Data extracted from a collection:
________________

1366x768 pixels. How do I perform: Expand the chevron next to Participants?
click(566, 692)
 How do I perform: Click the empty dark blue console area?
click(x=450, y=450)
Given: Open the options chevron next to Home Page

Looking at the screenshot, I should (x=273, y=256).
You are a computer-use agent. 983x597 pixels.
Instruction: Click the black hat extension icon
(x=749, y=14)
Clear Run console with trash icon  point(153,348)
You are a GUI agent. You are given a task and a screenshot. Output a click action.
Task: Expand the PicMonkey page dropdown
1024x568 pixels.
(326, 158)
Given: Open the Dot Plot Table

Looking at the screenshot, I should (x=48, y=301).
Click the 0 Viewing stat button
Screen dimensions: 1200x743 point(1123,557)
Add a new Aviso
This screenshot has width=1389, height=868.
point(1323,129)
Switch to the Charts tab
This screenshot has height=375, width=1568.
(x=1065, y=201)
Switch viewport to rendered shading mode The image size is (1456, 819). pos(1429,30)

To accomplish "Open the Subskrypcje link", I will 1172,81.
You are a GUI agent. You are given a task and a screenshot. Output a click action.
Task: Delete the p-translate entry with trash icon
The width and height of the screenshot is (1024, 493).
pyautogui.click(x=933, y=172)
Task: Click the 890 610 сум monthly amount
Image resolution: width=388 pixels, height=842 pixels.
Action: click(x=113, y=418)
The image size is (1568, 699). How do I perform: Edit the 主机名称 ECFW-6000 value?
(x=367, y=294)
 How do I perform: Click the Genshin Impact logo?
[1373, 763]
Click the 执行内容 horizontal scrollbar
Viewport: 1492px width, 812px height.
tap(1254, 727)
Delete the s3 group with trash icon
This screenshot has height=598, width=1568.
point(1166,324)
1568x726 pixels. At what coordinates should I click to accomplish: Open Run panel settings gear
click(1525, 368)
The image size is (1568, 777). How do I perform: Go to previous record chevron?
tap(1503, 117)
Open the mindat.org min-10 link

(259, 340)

________________

__WHAT TO WORK ON__. Format the records from the line containing "Given: Open the options" down to the line containing "Clear Run console", both included, as a two-column CSV with columns named request and answer. Give one row per request, with each field quoted and any line breaks replaced by spaces.

__EXPECTED ANSWER__.
request,answer
"Given: Open the options chevron next to Home Page","Looking at the screenshot, I should (x=273, y=256)."
"You are a computer-use agent. 983x597 pixels. Instruction: Click the black hat extension icon","(x=749, y=14)"
"Clear Run console with trash icon","point(153,348)"